Despite its tropical name, Hawaiian pizza is actually a Canadian creation. The pineapple-laden pie is the brainchild of retired cook, Sam Panopoulos, who first served pineapple on pizza at Satellite Restaurant in Chatham, Ont.
By the mid 60s, Satellite Restaurant (now under different ownership) had been serving pizza for a few years, although Panopoulos, now 82, says the dish was still a novelty for Canadians, who at the time topped their pies conservatively.
“People only put on mushroom, bacon and pepperoni, that’s all,” says Panopoulos. “I had pineapple in the restaurant and I put some on, and I shared with some customers and they liked it. And we started serving it that way. For a long time, we were the only ones serving it.”
As we know it today, Hawaiian pizza is a classic American-style cheese pizza topped with ham and pineapple. Variations may include bacon in place of or in addition to the ham, but Panopoulos says that his major contribution was simply adding the pineapple.

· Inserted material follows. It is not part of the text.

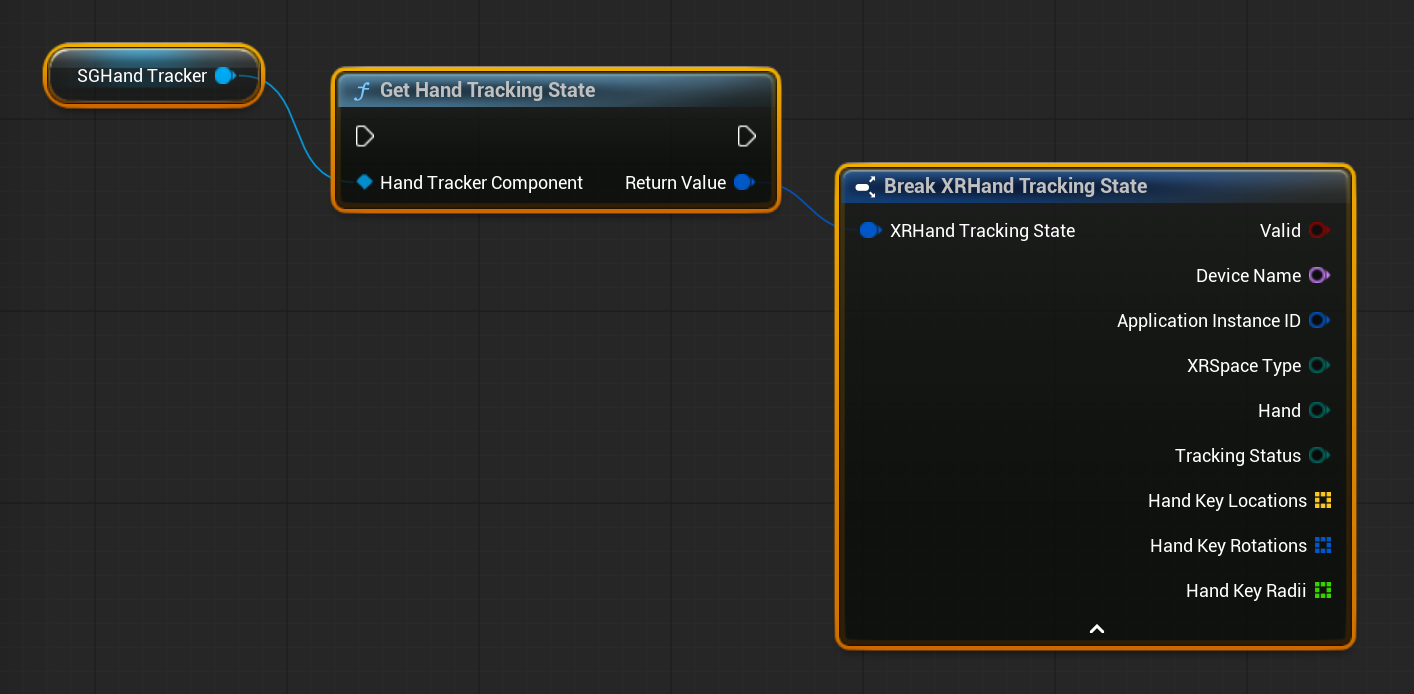
Task: Select the SGHand Tracker variable node
Action: [140, 75]
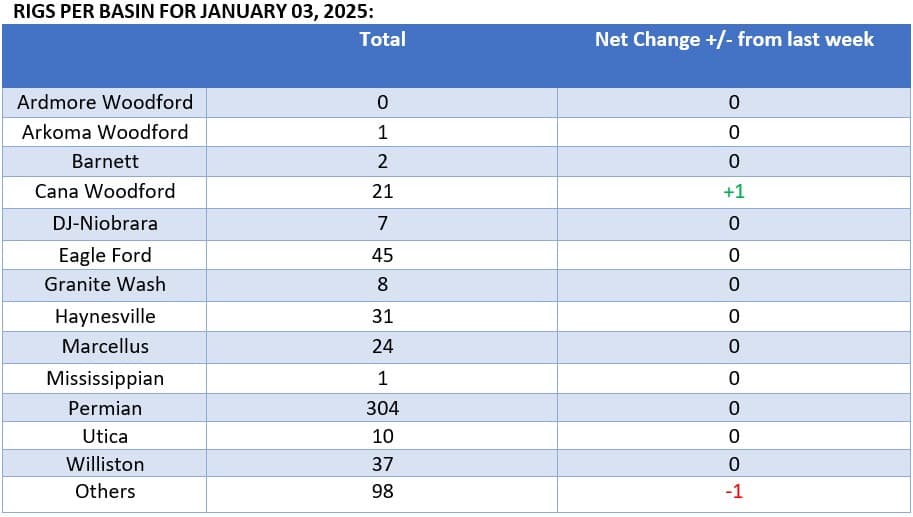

“You could have only pineapple, you could have bacon and pineapple, you could have mushrooms and pineapple, anything. Just like today, you could have a choice,” he says.
Panopoulos enjoyed a certain amount of media attention over the last few years, but the pizza claim overshadows what may actually be Panopoulos’ most enduring legacy: a passion for introducing diverse flavours to Canadian diners.
In the early 60s, says Panopoulos, pizza was considered ethnic food, an Italian-American curiosity that adventurous Canadians would try when they crossed the border. Back then, Panopoulos would drive to Detroit for a taste of the cheese-topped pie.“[Then] we bought a little oven and learned how to make pizza,” he says.
Panopoulos didn’t stop with pizza. Over the years, the Satellite Restaurant introduced a variety of novel flavours to Chatham residents, like Chinese food prepared by a Chinese cook, and dishes from Panopoulos’ native Greece.
“Today you can go to a Chinese place and have a chicken salad, Thai place they give you something else. But in those days there was no way you could mix flavours,” says Panopoulos. “When you told someone to try pineapple on their pizza they looked at you like, ‘Are you crazy?’
Say what you will about Hawaiian pizza, a polarizing dish that seems to attract as many fans as detractors. But it’s this spirit, exemplified by Sam Panopoulos and other culinary innovators, that has expanded Canadian cuisine beyond maple syrup and bacon, to represent the cultural diversity that makes this country — and its cuisine — great.